This document describes how we map the checklist data to Darwin Core. The source file for this document can be found here.

Load libraries:

library(tidyverse)      # To do data science
library(magrittr)       # To use %<>% pipes
library(here)           # To find files
library(janitor)        # To clean input data
library(readxl)         # To read Excel files
library(digest)         # To generate hashes

1 Read source data

Create a data frame input_data from the source data:

input_data <- read_excel(path = here("data", "raw", "checklist.xlsx")) 

Preview data:

input_data %>% head(n = 5)

2 Preprocessing

2.1 Tidy data

input_data %<>%
  remove_empty("rows") %>%       # Remove empty rows
  clean_names()                  # Have sensible (lowercase) column names

2.2 Taxon IDs

To uniquely identify a taxon in the taxon core and reference taxa in the extensions, we need a taxonID. Since we need it in all generated files, we generate it here in the raw data frame.

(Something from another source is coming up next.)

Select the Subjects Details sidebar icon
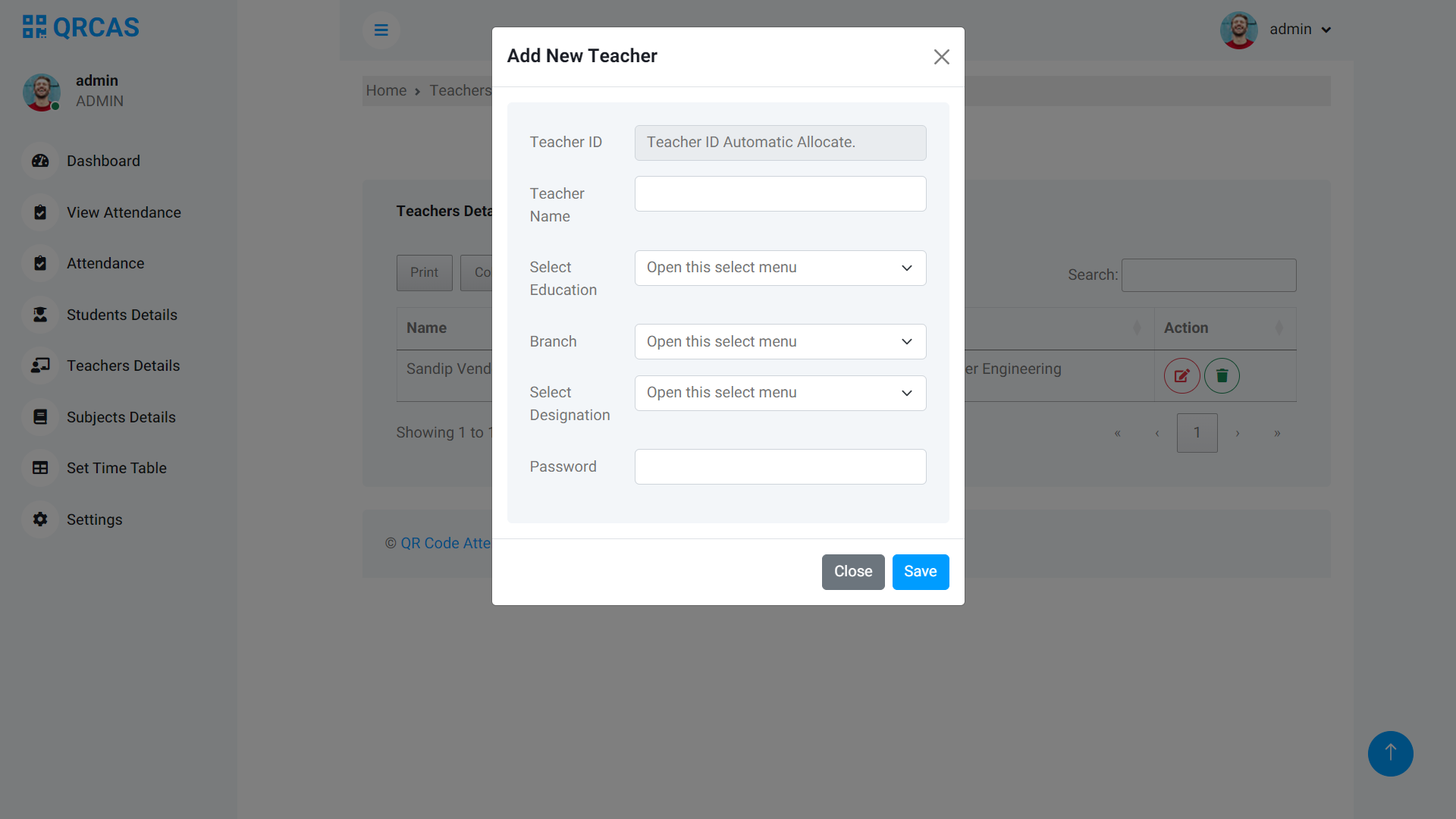 (x=39, y=417)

It is a combination of dataset-shortname:taxon: and a hash based on the scientific name. As long as the scientific name doesn’t change, the ID will be stable:

# Vectorize the digest function (The digest() function isn't vectorized. So if you pass in a vector, you get one value for the whole vector rather than a digest for each element of the vector):
vdigest <- Vectorize(digest)

# Generate taxonID:
input_data %<>% mutate(taxon_id = paste("alien-plants-belgium", "taxon", vdigest (taxon, algo="md5"), sep=":"))

Preview data:

input_data %>% head()

3 Darwin Core mapping

3.1 Taxon core

Create a dataframe with unique taxa only (ignoring multiple distribution rows):

taxon <- input_data %>% distinct(taxon_id, .keep_all = TRUE)

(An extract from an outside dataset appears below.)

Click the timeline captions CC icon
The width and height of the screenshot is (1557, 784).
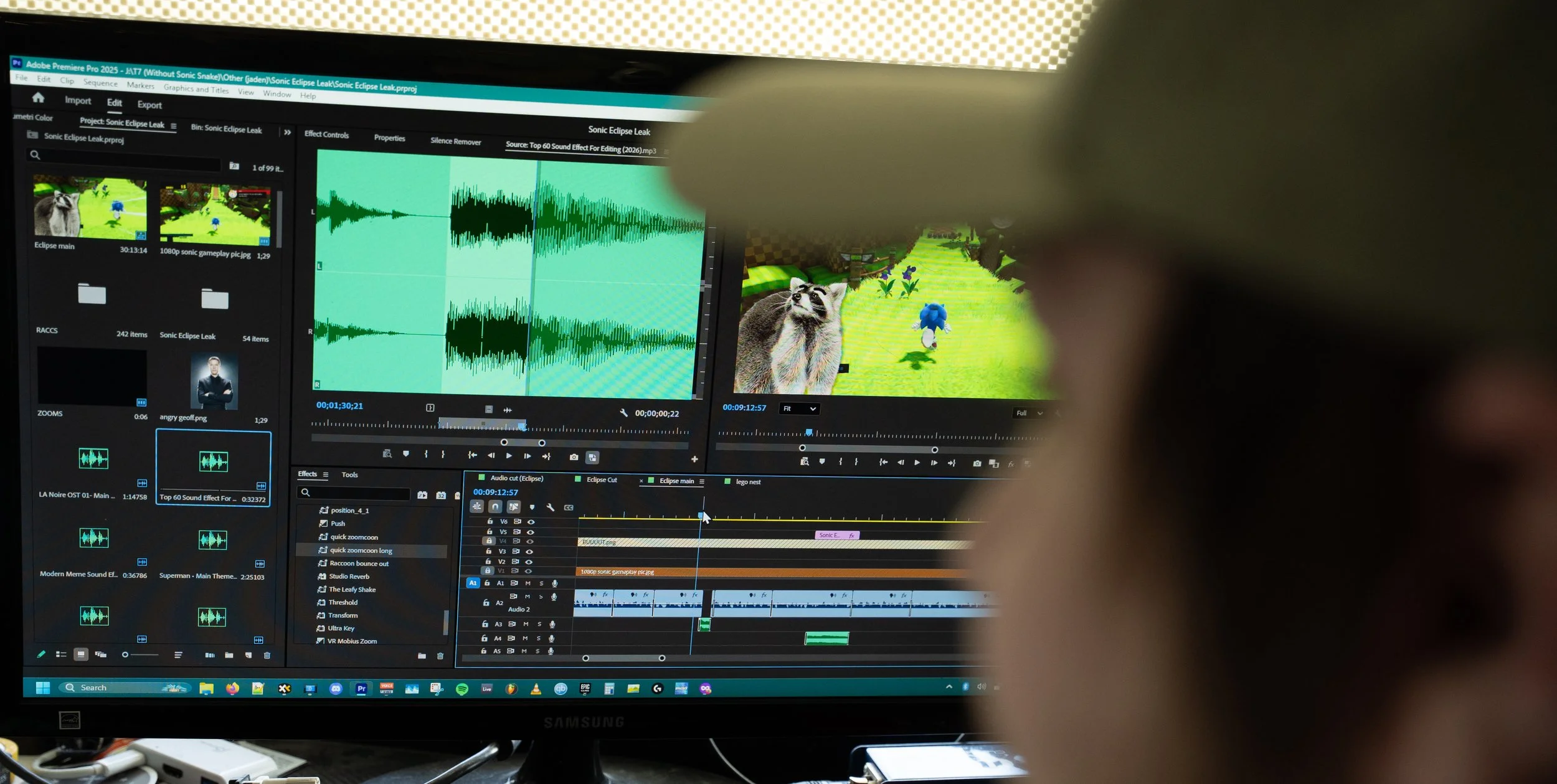point(569,508)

Map the data to Darwin Core Taxon:

3.1.1 language

taxon %<>% mutate(dwc_language = "en")

3.1.2 license

taxon %<>% mutate(dwc_license = "http://creativecommons.org/publicdomain/zero/1.0/")

3.1.3 rightsHolder

taxon %<>% mutate(dwc_rightsHolder = "Botanic Garden Meise")

3.1.4 datasetID

taxon %<>% mutate(dwc_datasetID = "https://doi.org/10.15468/wtda1m")

3.1.5 datasetName

taxon %<>% mutate(dwc_datasetName = "Manual of the Alien Plants of Belgium")

3.1.6 taxonID

taxon %<>% mutate(dwc_taxonID = taxon_id)

3.1.7 scientificNameID

taxon %<>% mutate(dwc_scientificNameID = scientific_name_id)

3.1.8 scientificName

taxon %<>% mutate(dwc_scientificName = taxon)

3.1.9 kingdom

taxon %<>% mutate(dwc_kingdom = "Plantae")

3.1.10 family

taxon %<>% mutate(dwc_family = family)

3.1.11 taxonRank

taxon %<>% mutate(dwc_taxonRank = taxon_rank)

3.1.12 nomenclaturalCode

taxon %<>% mutate(dwc_nomenclaturalCode = "ICN")

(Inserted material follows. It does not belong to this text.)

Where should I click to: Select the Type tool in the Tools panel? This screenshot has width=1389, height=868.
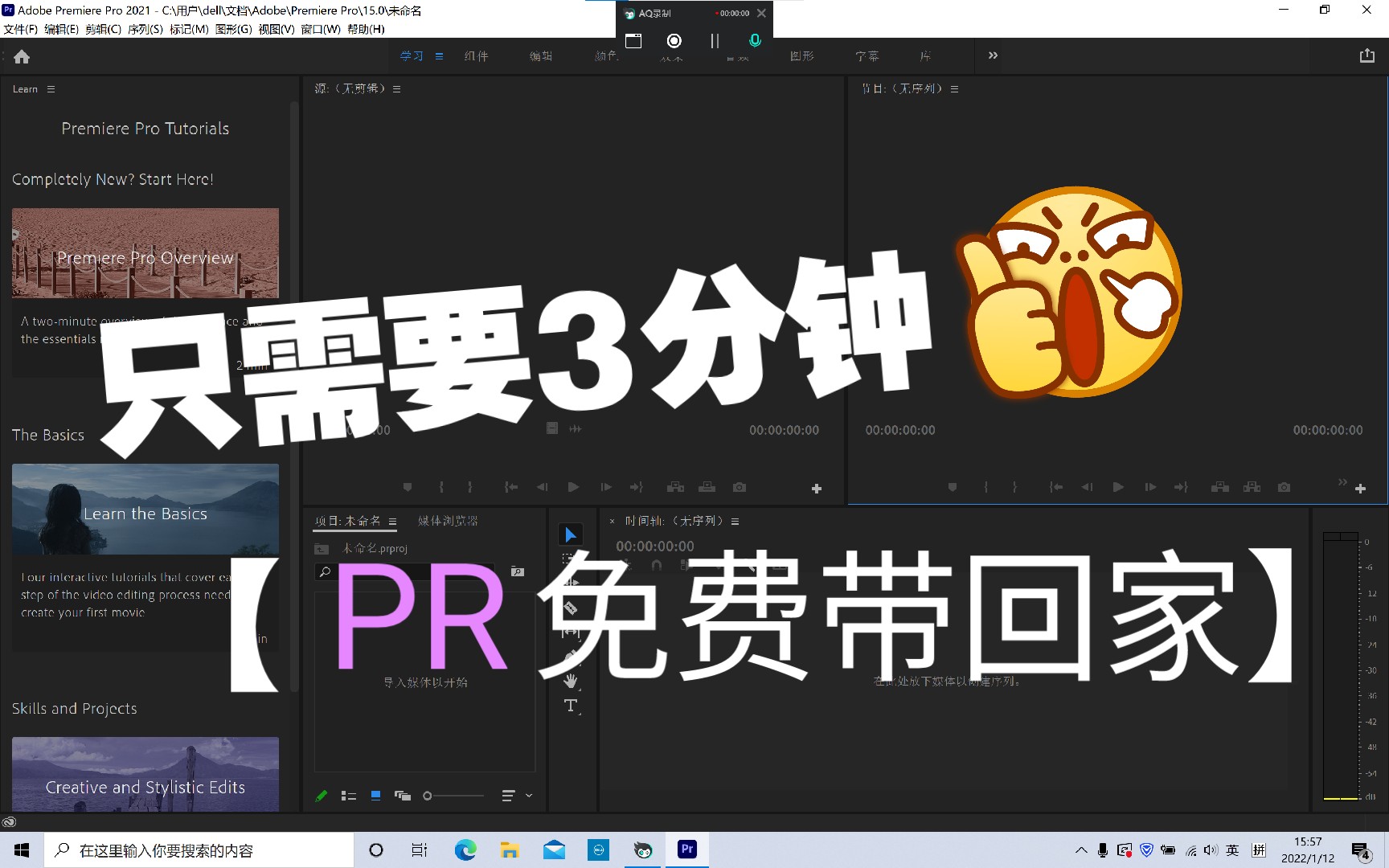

3.2 Distribution extension

distribution <- input_data

Before we start mapping the distribution extensions, we focus on two terms: occurrenceStatus and eventDate:

This is because:

  1. Information on the occurrences is given for the regions, while date information is given for Belgium as a whole. Some transformations and clarifications are needed.

  2. Some species have two values for occurrenceStatus and eventDate, i.e. species with the degree of naturalisation (d_n) of extinct (Ext.) or extinct/casual (Ext./Cas.).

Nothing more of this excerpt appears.